I stopped using London buses when some coward put doors on them. Twenty years ago, you could board any bus headed in the right direction and when it diverged from your intended route you’d jump off and board another. You didn’t need to understand bus routes at all.
Now, when bus doors open only at specified stops, an absurd level of research is needed. It takes five minutes to work out where to wait and which route to take. Worse, buses use the dippy Paris Métro approach (Diréction Porte de Clignancourt) where only the final destination is on the front. This demands unrealistic knowledge of the outer suburbs. Where the hell is Clapton Pond? North? East?
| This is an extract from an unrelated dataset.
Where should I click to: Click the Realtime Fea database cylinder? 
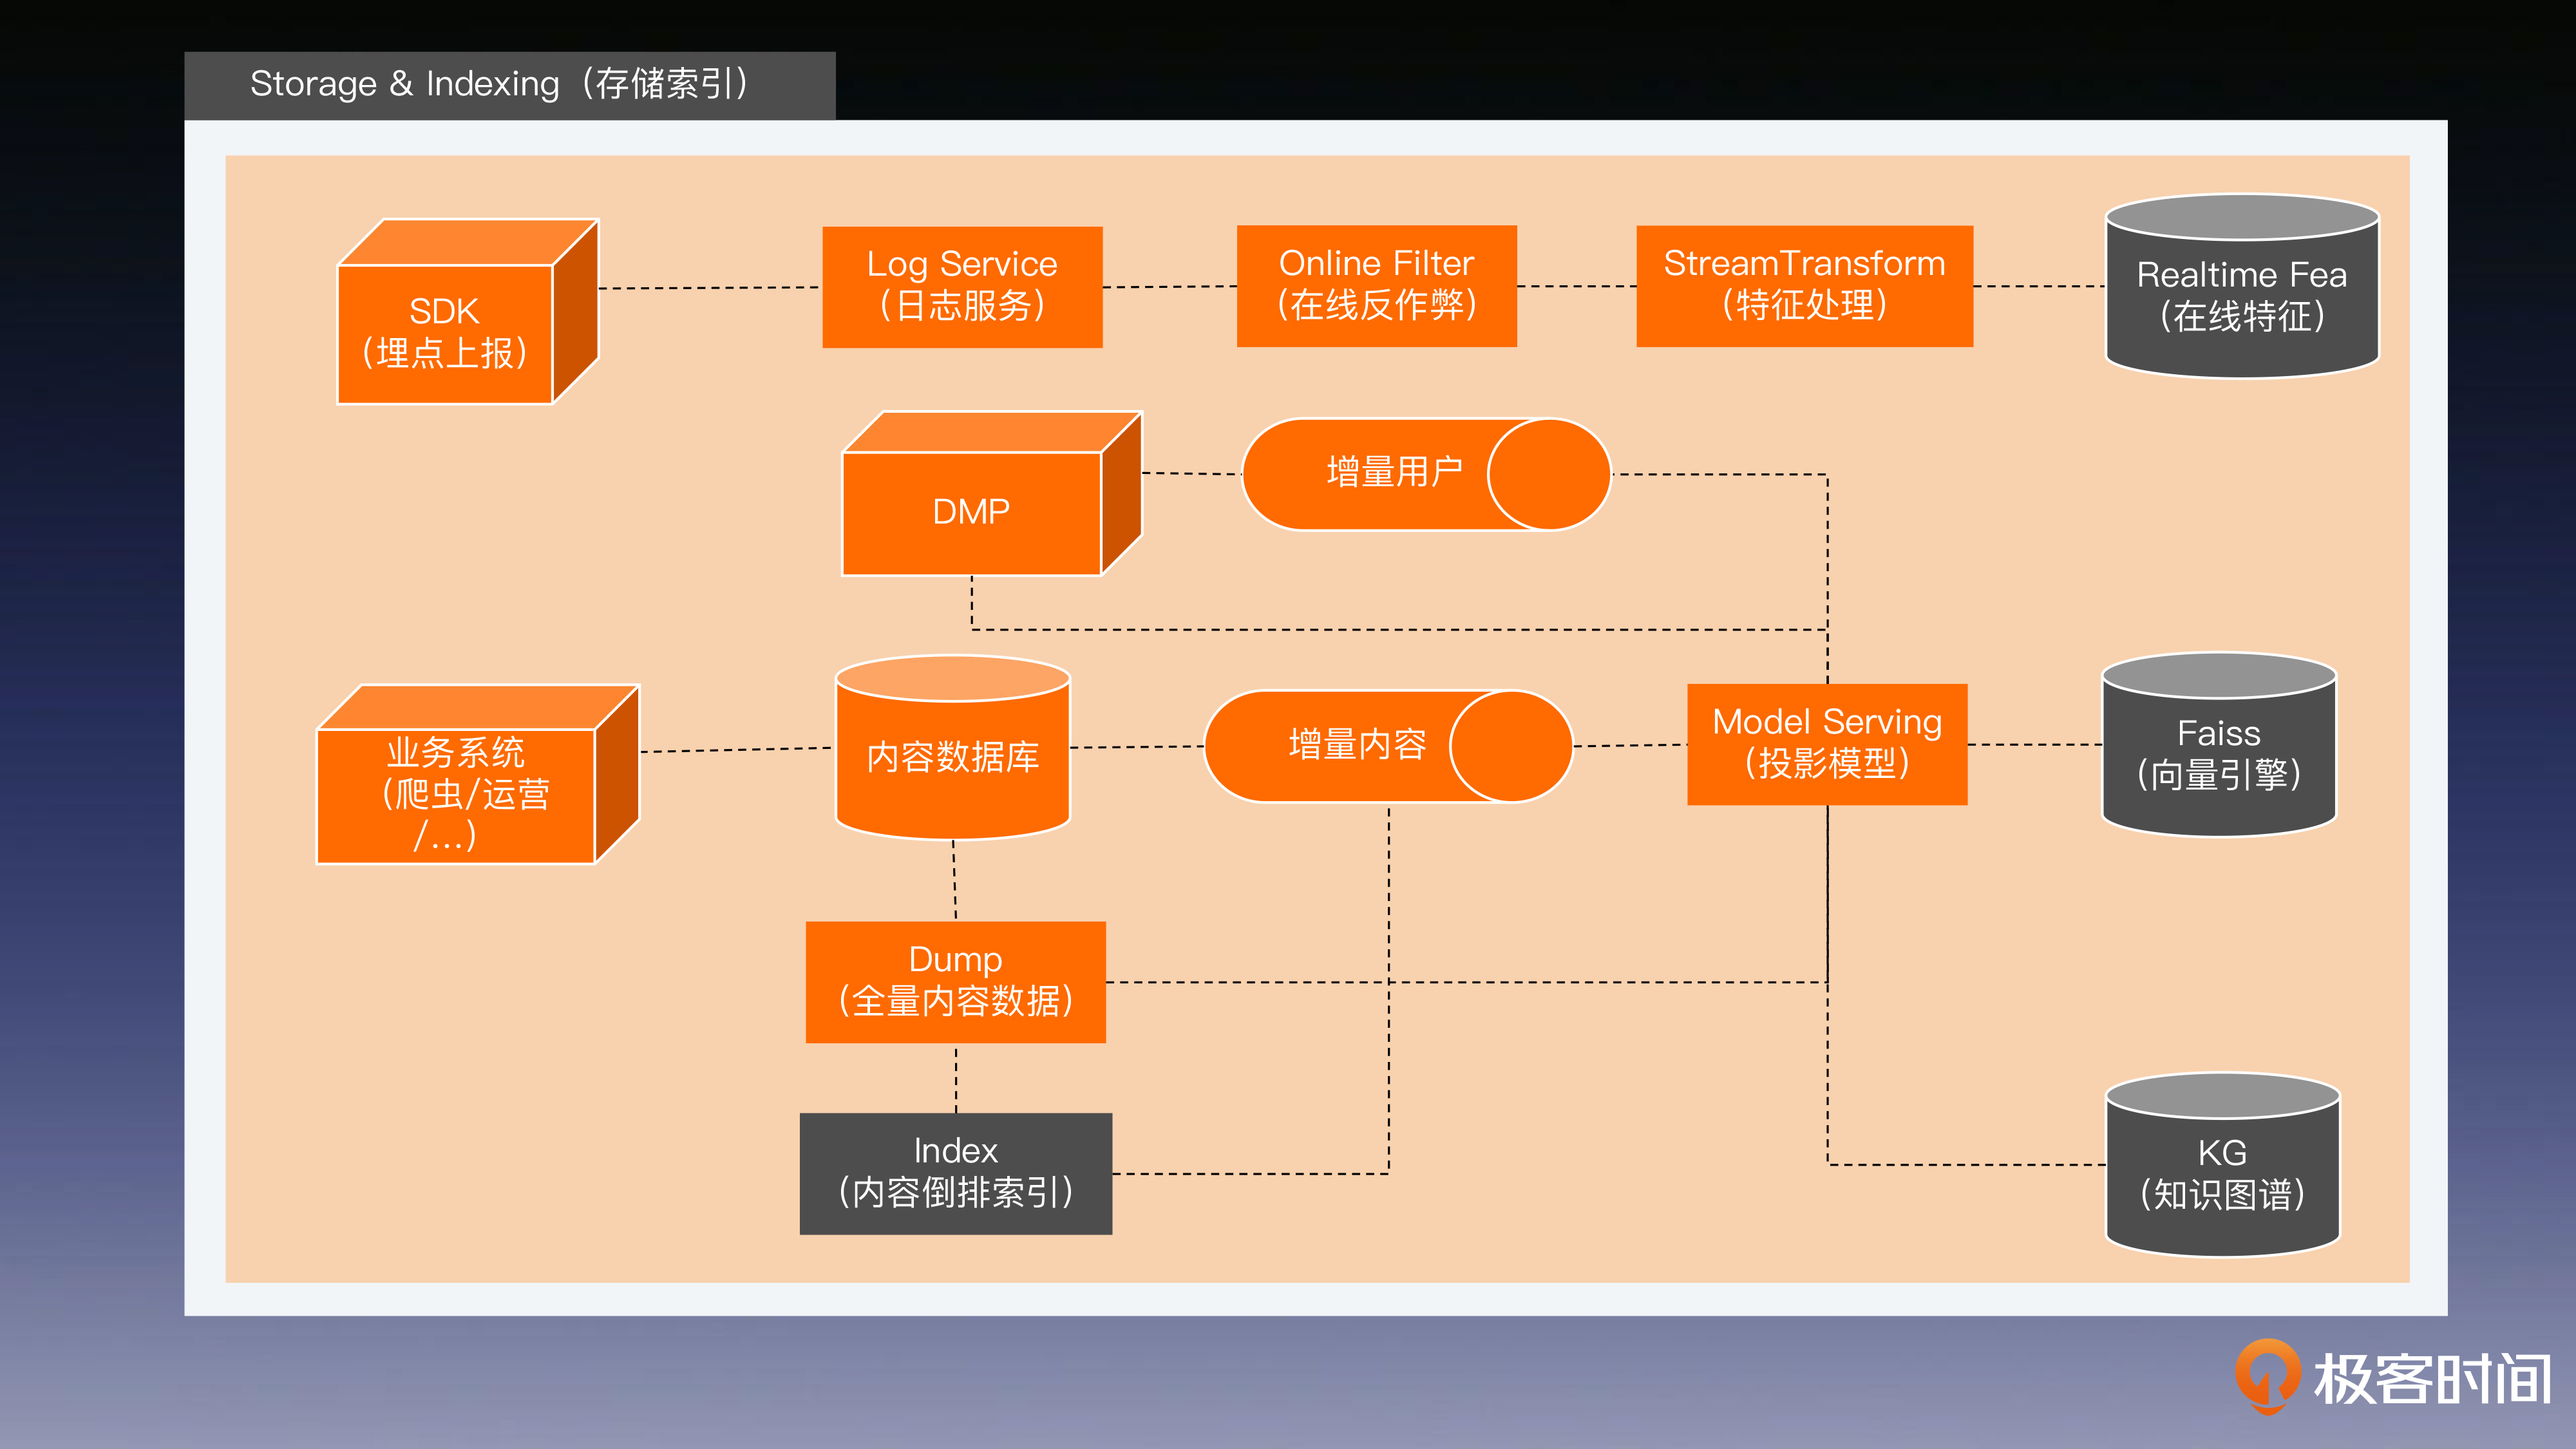(x=2242, y=295)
From the sound of it, the only reason I might go there is to dispose of a corpse (a task for which public transport is useless anyway: you need a white van or, for a real sense of occasion, a Mark 2 Jaguar).
Unlike the Tube, London’s bus network has never offered what psychologists call ‘cognitive fluency’. The glory of the Underground is the schematic map designed by Harry Beck; this uses names and colours for different lines (better than numbers) and can be translated into decisive action instantly; the economic value created by this map must run into billions.
Yet because cognitive fluency is intangible, its value is often under-rated. For instance, consider the effect of rebranding the London Overground as part of the Tube network. Much of the route existed for decades as the Silverlink train line. But since it did not appear on the Tube map, it was mentally invisible and so unused; ten years ago you felt a bit like Spencer Tracy stepping off the train in Bad Day at Black Rock. Now, as an orange route on the Tube map, it is insanely popular. The rebranding of the line may have contributed more than the new trains.
Last week I heard of another British idea which may be as important as Harry Beck’s in making navigation mentally easy: www.what3words.com divides the entire surface of the earth into 3m x 3m squares and identifies each with just three common words. So the middle of the Spectator garden is what3words.com/liked.foods.loudly — while the front door is take.notes.thus. There are about 60 trillion such combinations available.
If you want to host a picnic on Dartmoor, you can phone or text a pinpoint location to a friend with just three words (there are no homophones, to avoid ambiguity) and guests can use the phone app to find a picnic site at, say, revives.paused.flop. Travel journalists can now provide perfect directions to that hard-to-find beach in Tasmania. Parcel delivery firms can find your letterbox. And the residents of Surrey can arrange to meet after dark in an abandoned lay-by south of Oxshott (sorry for letting my Kent prejudice show for a moment there).
Numerical GPS coordinates are useless in print, impossible to use in speech and completely unmemorable — and one mistyped digit may cause you to invite people to a birthday party 200 miles north of Irkutsk. What this system provides is a mentally salient, super-accurate postcode system for the whole world, oceans included. It is useful in Britain, but in countries which have no established address system it will save lives.
You can also buy (for £1.49 a year) a single-word designation for your own home or office, starting with a star: *spectator, for instance. Or you could move house to a memorably named location. A friend of mine, using the same talent which gained him a first in mathematics at Cambridge, has already established that warm.front.bottom lies halfway between Cleveland and Buffalo.